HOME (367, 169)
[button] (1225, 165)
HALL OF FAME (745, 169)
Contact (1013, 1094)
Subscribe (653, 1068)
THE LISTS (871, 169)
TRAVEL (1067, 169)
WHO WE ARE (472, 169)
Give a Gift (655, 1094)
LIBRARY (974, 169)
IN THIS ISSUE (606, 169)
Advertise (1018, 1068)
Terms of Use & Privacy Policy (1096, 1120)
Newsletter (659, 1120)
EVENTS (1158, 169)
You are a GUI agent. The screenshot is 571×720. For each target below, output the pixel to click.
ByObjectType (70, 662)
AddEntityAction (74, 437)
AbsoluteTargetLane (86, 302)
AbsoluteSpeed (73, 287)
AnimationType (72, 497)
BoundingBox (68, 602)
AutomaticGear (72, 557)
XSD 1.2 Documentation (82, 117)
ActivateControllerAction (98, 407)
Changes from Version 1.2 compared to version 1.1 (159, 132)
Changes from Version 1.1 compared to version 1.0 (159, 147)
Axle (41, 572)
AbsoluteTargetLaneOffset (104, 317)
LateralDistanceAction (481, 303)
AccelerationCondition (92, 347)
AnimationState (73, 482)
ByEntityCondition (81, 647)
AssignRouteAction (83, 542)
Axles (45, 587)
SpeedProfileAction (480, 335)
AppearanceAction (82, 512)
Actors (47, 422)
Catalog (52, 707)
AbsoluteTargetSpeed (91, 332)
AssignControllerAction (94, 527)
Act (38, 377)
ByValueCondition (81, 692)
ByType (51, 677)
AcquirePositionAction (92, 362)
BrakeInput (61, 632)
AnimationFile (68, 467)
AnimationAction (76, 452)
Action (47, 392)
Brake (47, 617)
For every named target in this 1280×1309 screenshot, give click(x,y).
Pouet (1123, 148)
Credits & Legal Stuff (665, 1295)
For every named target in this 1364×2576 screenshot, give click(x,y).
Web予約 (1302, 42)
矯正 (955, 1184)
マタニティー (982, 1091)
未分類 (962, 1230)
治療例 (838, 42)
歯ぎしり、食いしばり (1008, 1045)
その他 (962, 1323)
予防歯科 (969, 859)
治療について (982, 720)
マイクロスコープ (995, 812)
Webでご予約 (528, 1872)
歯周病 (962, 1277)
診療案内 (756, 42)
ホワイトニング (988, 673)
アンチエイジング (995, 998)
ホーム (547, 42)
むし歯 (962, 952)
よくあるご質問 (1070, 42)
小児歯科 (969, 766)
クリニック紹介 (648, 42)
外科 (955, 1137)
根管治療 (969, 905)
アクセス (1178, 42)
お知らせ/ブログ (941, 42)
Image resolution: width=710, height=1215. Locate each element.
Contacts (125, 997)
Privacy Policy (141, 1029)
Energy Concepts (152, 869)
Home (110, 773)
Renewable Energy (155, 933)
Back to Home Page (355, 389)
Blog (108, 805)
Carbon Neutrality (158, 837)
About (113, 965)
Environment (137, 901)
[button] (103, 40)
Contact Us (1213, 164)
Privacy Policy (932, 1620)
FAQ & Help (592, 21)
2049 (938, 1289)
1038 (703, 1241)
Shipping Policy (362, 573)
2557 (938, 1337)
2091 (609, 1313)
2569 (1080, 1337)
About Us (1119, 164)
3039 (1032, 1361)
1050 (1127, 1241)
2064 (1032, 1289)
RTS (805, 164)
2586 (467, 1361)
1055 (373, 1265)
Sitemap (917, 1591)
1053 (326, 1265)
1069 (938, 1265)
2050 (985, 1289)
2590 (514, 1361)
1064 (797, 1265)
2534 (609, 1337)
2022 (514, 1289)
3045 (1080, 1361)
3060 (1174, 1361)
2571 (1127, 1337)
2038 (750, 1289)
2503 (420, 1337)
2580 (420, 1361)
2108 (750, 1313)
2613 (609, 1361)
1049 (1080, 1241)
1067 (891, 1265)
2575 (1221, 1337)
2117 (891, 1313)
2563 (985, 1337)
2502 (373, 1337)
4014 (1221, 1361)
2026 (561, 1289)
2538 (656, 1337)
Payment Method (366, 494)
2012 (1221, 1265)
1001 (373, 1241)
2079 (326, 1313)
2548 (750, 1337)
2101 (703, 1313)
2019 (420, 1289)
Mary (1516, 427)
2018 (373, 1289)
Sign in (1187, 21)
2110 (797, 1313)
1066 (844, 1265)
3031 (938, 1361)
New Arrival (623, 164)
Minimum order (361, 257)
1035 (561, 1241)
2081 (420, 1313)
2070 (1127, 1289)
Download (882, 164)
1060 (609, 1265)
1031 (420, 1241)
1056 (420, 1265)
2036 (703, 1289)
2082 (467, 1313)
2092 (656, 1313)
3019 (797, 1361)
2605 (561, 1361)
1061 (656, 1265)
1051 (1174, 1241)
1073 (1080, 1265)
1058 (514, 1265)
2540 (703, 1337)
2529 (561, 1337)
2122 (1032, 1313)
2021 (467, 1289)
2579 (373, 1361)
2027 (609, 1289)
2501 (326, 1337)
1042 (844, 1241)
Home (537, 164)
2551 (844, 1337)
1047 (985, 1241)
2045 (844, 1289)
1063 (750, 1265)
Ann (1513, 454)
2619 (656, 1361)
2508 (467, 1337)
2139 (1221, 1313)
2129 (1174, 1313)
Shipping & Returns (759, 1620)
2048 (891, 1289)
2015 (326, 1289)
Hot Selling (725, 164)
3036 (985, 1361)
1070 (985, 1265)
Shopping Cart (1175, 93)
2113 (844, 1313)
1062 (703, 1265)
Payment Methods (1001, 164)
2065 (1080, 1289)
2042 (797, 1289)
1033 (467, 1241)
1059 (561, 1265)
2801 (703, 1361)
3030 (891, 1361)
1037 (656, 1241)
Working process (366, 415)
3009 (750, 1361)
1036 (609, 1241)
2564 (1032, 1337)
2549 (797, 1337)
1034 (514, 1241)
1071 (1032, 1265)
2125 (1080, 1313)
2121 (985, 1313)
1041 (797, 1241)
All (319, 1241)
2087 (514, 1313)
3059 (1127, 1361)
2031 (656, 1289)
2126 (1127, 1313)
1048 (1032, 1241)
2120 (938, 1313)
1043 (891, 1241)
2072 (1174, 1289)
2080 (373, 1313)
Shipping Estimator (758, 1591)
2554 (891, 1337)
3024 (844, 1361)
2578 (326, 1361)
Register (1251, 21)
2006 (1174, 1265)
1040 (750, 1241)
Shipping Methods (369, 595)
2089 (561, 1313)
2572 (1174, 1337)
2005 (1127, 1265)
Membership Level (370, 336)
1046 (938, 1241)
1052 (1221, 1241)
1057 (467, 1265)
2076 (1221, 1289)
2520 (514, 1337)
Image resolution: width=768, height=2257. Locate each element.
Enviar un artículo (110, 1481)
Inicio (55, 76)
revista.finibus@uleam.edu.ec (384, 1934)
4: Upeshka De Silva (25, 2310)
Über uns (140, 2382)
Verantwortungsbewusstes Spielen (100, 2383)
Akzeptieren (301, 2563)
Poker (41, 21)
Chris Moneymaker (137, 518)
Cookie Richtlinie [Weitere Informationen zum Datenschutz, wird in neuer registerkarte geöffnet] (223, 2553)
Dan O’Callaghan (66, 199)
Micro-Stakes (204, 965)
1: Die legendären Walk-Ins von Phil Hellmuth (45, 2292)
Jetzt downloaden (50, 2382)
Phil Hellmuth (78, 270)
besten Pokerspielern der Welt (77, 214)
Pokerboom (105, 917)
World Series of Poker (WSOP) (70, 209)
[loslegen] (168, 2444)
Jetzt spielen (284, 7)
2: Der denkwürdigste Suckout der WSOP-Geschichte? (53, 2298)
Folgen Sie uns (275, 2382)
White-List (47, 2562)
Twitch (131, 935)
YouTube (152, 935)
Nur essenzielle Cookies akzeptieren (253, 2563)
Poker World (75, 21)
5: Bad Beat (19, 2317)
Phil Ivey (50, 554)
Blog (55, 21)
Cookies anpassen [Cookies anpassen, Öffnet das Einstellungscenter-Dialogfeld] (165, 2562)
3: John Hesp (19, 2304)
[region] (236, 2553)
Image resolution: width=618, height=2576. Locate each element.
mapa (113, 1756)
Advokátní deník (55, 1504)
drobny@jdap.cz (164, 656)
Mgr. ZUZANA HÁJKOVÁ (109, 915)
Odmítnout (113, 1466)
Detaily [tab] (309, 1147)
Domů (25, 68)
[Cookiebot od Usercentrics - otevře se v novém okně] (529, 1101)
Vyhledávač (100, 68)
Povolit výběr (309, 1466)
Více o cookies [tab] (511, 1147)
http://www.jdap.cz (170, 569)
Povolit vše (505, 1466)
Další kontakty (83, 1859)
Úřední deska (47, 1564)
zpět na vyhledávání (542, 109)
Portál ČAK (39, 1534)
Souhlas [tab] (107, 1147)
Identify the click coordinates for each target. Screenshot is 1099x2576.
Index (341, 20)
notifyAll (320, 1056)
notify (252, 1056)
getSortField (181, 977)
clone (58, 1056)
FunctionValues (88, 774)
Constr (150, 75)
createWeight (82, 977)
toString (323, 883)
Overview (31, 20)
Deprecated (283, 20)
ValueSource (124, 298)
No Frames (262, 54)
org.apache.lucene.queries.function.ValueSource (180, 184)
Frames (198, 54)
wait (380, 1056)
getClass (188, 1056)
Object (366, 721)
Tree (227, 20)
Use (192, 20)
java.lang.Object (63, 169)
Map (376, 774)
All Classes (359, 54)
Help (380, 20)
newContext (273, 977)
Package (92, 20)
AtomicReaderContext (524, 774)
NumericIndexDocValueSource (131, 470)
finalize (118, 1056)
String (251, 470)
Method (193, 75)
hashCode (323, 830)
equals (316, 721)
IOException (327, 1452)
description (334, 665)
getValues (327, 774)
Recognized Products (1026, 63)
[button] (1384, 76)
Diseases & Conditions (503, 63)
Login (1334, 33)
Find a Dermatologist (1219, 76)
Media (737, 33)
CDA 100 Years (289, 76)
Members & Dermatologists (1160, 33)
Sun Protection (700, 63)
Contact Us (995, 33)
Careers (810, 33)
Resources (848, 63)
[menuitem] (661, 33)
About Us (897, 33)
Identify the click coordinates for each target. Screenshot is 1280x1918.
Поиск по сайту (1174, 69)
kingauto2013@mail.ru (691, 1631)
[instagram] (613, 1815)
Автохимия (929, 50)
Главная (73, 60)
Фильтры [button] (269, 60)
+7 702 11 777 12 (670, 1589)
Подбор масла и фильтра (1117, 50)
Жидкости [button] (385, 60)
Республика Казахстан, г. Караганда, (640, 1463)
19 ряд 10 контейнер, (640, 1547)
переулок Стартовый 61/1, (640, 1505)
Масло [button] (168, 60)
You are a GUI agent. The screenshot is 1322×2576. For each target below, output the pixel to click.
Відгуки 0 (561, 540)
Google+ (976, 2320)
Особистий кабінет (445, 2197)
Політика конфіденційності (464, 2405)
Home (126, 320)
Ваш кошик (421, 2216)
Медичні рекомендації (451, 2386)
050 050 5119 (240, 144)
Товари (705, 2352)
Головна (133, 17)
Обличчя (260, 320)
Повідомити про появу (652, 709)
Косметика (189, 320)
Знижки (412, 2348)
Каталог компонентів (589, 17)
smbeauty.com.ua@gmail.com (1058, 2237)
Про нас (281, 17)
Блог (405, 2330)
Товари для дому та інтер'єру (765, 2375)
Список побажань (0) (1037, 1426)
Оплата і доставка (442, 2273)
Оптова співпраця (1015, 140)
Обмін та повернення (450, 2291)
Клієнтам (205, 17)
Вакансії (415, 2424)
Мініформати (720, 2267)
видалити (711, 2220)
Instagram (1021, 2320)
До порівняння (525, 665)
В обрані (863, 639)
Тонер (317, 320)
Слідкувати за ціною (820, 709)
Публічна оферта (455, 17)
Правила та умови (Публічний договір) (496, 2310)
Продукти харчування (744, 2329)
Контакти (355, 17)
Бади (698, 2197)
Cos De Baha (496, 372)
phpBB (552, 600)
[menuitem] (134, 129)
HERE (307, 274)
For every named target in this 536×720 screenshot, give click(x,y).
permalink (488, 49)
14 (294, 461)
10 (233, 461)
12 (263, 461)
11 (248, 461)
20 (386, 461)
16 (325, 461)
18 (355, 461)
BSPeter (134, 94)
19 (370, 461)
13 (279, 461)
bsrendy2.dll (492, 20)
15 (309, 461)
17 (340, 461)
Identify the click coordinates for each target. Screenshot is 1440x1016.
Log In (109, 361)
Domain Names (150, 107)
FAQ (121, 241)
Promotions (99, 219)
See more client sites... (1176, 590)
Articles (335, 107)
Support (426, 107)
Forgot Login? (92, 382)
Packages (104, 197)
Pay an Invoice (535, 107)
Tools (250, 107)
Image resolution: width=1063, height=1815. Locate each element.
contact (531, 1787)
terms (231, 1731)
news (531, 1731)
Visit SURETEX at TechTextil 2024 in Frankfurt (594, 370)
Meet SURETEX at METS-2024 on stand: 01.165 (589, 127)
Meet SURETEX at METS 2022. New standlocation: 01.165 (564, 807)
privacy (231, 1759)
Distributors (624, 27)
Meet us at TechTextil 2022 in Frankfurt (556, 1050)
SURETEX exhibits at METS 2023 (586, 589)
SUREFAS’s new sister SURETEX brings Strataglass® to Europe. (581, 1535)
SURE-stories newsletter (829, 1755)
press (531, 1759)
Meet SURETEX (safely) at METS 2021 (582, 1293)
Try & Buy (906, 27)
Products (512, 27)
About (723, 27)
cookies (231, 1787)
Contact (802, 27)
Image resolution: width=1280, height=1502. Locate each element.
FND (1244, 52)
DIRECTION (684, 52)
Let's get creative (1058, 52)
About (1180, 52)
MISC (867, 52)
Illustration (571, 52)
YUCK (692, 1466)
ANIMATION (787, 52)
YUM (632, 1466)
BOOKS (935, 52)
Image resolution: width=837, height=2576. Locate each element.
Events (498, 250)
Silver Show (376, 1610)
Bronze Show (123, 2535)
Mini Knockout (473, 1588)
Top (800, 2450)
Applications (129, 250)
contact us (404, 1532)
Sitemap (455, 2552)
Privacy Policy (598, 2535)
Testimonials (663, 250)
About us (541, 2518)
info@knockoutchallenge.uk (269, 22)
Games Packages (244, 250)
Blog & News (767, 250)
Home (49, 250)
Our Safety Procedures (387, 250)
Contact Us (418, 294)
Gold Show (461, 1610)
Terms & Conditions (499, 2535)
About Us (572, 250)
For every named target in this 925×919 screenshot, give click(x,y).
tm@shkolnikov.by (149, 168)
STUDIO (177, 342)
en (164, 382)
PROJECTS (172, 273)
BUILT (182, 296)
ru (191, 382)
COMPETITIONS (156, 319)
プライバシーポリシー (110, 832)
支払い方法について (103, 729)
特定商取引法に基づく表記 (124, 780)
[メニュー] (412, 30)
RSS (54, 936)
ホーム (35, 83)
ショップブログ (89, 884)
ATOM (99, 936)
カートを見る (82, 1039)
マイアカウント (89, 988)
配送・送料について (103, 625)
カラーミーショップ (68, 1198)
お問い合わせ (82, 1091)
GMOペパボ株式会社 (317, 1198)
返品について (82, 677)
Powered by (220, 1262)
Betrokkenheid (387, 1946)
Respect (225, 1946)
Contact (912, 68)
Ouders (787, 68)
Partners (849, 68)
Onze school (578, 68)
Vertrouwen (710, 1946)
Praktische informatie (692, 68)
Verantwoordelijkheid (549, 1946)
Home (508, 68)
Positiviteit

• INSTRUCTIONS TO FOLLOW: Rewrite the data starting at the line that contains "CDA 100 Years (289, 76)" and ending at the line that contains "Фильтры [button] (269, 60)", request lines included, and scale every answer coordinate by 0.65, rounding to whole numbers with halves rounded up. Numbers in the request lines stay as they are.

• CORRECT RESULT:
CDA 100 Years (188, 49)
Members & Dermatologists (754, 21)
Sun Protection (455, 41)
Contact Us (647, 21)
Careers (527, 21)
Resources (551, 41)
[menuitem] (430, 21)
About Us (583, 21)
Identify the click coordinates for each target. Screenshot is 1280x1918.
Поиск по сайту (763, 45)
kingauto2013@mail.ru (449, 1060)
[instagram] (398, 1180)
Автохимия (604, 33)
Главная (47, 39)
Фильтры [button] (175, 39)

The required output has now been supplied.